*Excerpted passage:*
-- -- --
Is this a flaw in `Data` design?

Here is a simple example that crashed in my library because I had the assumption that the returned Data will have adjusted indexes which apperently it doesn't since it's not really Data but a view into a different storage.

func first(_ data: Data) {
  guard data.count == 8 else { return }
  second(data[0 ... 3])
  second(data[4 ... 7]) // This will lead to a crash due to a promotion of a slice where no slice is expected
}

func second(_ data: Data) {
  guard data.count == 4 else { return }
  print(data[0 ... 3])
}

let data = Data([0,1,2,3,4,5,6,7])
first(data)

Shouldn't this susbcript return rather something like a DataSlice instead, to prevent passing a view where it's not expected?

https://github.com/apple/swift-corelibs-foundation/blob/master/Foundation/Data.swift#L1680

One can workaround this by change the range in second into something like data.startIndex ..< data.endIndex but then why would we allow numeric subscripting in first place and I do not expect Data to be a slice of a different Data similar to how a String has a Substring or an Array has an ArraySlice which clearly signals to the user this kind of issues.

2 Likes

I definitely agree that the current slicing API for Data is sub-optimal and should be improved to better guide users towards the correct way to slice Data values (by using startIndex and endIndex when dealing with Data values where it's potentially unknown whether it's a slice or not).

There is good discussion in the comments of SR-5300 about why this is the current state of the API. To very briefly summarise, each of the potential alternatives considered have their own flaws:

  1. Using a separate slice type rather than making Data its own slice means that (without significant overhaul) the slice cannot be directly used by other frameworks that deal in terms of Data/NSData.

  2. Using an opaque index type would have source compatibility and ergonomic concerns.

  3. Making Data slices always 0 indexed would be inconsistent with other collections

2 Likes

It’s good enough for String and Array, which are far more widely-used (also in performance-sensitive code).

My point is that we’ve had this discussion. Maybe after that bug was filed.

2 Likes
-- -- --
*Dataset excerpts:*

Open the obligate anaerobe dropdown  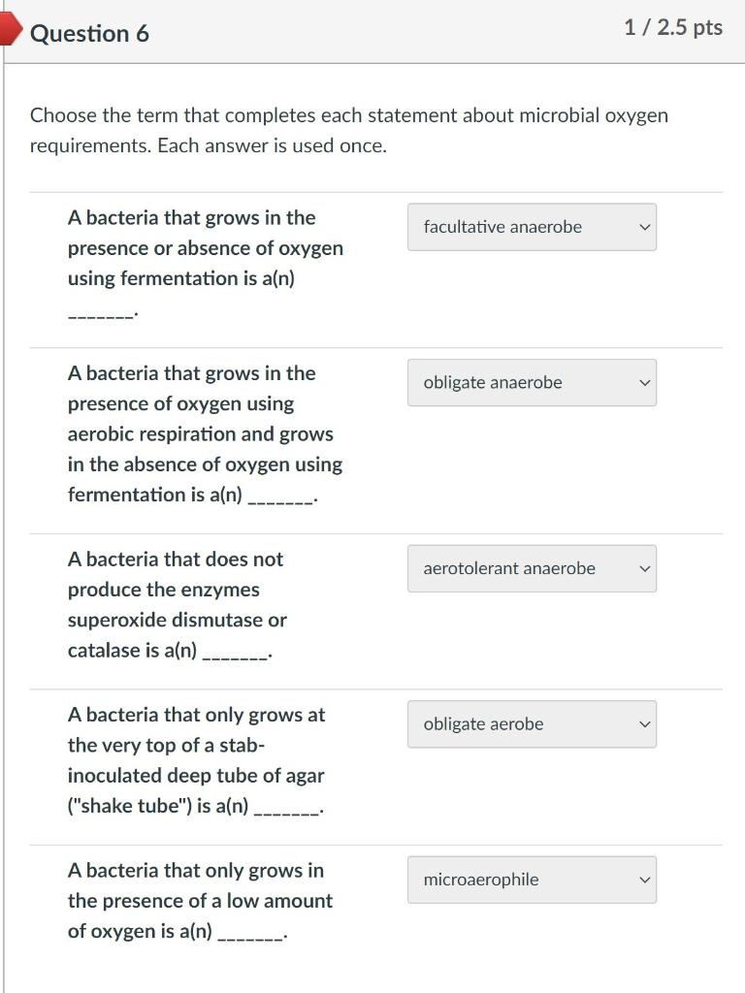point(531,383)
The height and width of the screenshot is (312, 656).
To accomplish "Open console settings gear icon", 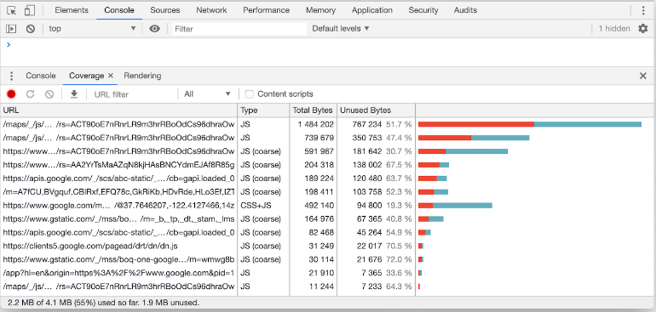I will [x=642, y=28].
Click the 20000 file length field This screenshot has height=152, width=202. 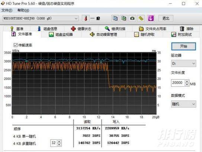pyautogui.click(x=178, y=83)

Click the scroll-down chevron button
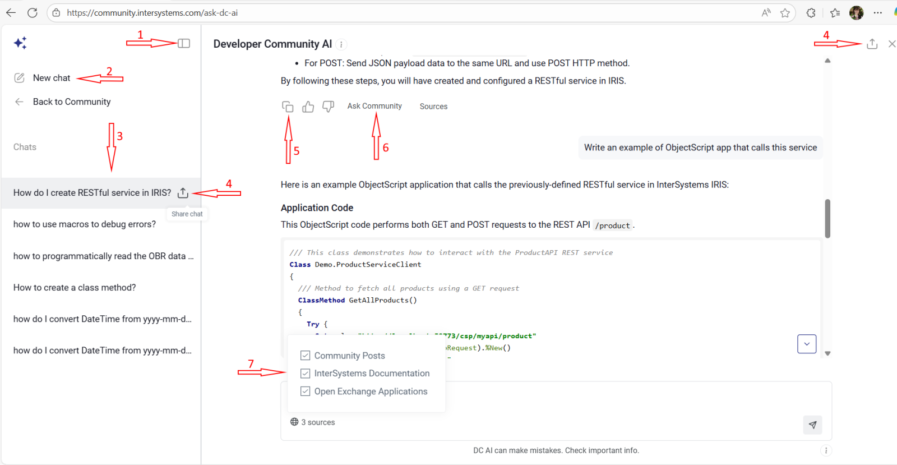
-- -- --
Rewrite the part of the forum thread that opens with the words "func first(_ data: Data)" and closes with "first(data)", replacing "second" with "process" throughout.

*Final result:*
func first(_ data: Data) {
  guard data.count == 8 else { return }
  process(data[0 ... 3])
  process(data[4 ... 7]) // This will lead to a crash due to a promotion of a slice where no slice is expected
}

func process(_ data: Data) {
  guard data.count == 4 else { return }
  print(data[0 ... 3])
}

let data = Data([0,1,2,3,4,5,6,7])
first(data)